Please render the entire listing below as a numbered list, omitting any blank lines.

Dataset excerpt:

◇ ◇ ◇

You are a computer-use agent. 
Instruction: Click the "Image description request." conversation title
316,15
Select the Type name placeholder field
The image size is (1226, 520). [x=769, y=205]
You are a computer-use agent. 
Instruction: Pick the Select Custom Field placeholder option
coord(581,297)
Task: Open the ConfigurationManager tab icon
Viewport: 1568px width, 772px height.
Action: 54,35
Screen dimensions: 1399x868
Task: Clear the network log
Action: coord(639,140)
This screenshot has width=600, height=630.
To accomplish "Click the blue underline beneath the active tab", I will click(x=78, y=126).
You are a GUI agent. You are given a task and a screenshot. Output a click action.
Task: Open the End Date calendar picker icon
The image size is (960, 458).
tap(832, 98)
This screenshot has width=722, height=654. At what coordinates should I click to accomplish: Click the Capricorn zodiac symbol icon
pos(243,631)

◇ ◇ ◇

_Response for this exercise_
1. You are a computer-use agent. 
2. Instruction: Click the "Image description request." conversation title
3. 316,15
4. Select the Type name placeholder field
5. The image size is (1226, 520). [x=769, y=205]
6. You are a computer-use agent. 
7. Instruction: Pick the Select Custom Field placeholder option
8. coord(581,297)
9. Task: Open the ConfigurationManager tab icon
10. Viewport: 1568px width, 772px height.
11. Action: 54,35
12. Screen dimensions: 1399x868
13. Task: Clear the network log
14. Action: coord(639,140)
15. This screenshot has width=600, height=630.
16. To accomplish "Click the blue underline beneath the active tab", I will click(x=78, y=126).
17. You are a GUI agent. You are given a task and a screenshot. Output a click action.
18. Task: Open the End Date calendar picker icon
19. The image size is (960, 458).
20. tap(832, 98)
21. This screenshot has width=722, height=654. At what coordinates should I click to accomplish: Click the Capricorn zodiac symbol icon
22. pos(243,631)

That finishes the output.